(Beginning of Data section)
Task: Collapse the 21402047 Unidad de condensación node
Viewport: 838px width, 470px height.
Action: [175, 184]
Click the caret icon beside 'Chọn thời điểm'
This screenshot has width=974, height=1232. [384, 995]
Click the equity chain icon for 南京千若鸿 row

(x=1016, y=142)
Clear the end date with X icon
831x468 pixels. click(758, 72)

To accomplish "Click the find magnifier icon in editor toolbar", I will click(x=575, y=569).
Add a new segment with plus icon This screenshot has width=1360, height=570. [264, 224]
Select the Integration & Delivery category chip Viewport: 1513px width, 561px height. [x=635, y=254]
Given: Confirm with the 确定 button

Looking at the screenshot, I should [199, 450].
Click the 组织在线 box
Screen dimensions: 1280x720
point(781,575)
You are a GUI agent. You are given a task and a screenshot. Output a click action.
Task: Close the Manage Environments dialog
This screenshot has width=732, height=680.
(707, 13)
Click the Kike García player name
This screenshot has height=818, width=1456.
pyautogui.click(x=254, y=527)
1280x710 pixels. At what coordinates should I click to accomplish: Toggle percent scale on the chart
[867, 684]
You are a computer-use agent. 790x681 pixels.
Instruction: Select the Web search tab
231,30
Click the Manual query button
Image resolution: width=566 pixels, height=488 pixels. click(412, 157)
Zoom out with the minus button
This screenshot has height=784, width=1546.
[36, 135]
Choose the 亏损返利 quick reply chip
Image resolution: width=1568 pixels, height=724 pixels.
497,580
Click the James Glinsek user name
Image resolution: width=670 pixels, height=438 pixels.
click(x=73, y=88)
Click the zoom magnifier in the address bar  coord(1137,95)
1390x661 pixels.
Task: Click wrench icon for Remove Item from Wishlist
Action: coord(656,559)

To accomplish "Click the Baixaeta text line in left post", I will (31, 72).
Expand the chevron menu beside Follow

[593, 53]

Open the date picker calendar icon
(End of Data section)
** Work to complete **
Write out each line of the data that holds the string "agent".

** Your solution **
You are a GUI agent. You are given a task and a screenshot. Output a click action.
You are a computer-use agent. 790x681 pixels.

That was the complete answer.